Para o professor de macroeconomia Antônio Eduardo Nogueira, chefe do departamento de Economia na Universidade Estadual de Londrina (UEL), dois critérios devem ser respeitados quando se pensa em investir em imóveis: renda e situação do investidor.
''A construção civil e o setor automobilístico são fundamentais para a economia de um país, pois geram emprego e renda para a população. Como o deficit habitacional brasileiro é grande, o setor imobiliário permanecerá aquecido por um bom tempo'', avalia Nogueira.
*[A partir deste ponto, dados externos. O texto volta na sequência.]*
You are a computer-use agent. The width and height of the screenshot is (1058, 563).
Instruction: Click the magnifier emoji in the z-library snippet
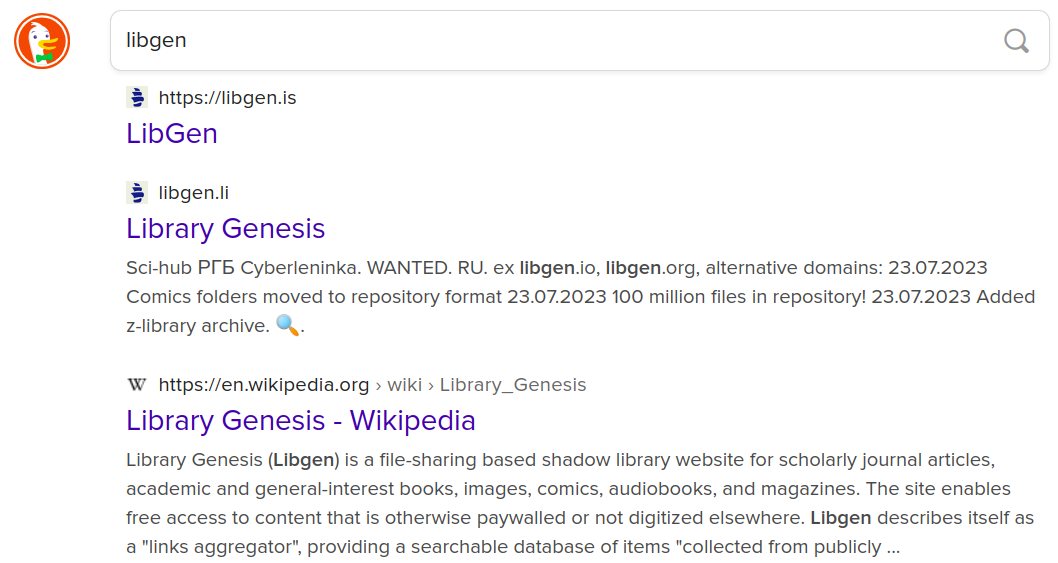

Para ele, a prioridade deve ser a casa própria. Uma vez que o indivíduo já possui um imóvel pode começar a pensar em adquirir outros, conforme sua capacidade financeira. ''É um modo seguro de aplicação do capital, tanto pela valorização do investimento quanto pelo valor recebido pelo aluguel.''
O professor acredita que a compra de imóveis supera os lucros de uma aplicação no mercado financeiro, além de ser mais segura. ''O investimento em imóveis é uma aplicação a longo prazo. Se o investidor pensa em lucro a curto prazo e em liquidez, ele busca o mercado financeiro, mas ele não pode gastar os juros da aplicação, se não o dinheiro, eventualmente, acaba. Já o valor do aluguel serve de complemento para a renda.''
Optar por um imóvel comercial ou residencial depende da localização e do público, como explica o professor. ''Pequenos apartamentos e salas comerciais de médio porte são destaques no mercado imobiliário atual. Mas analisar o mercado antes de investir ainda é a melhor opção'', sugere Nogueira, lembrando que as imobiliárias, os bancos e até o departamento de economida da UEL são boas fontes de informação para os futuros investidores.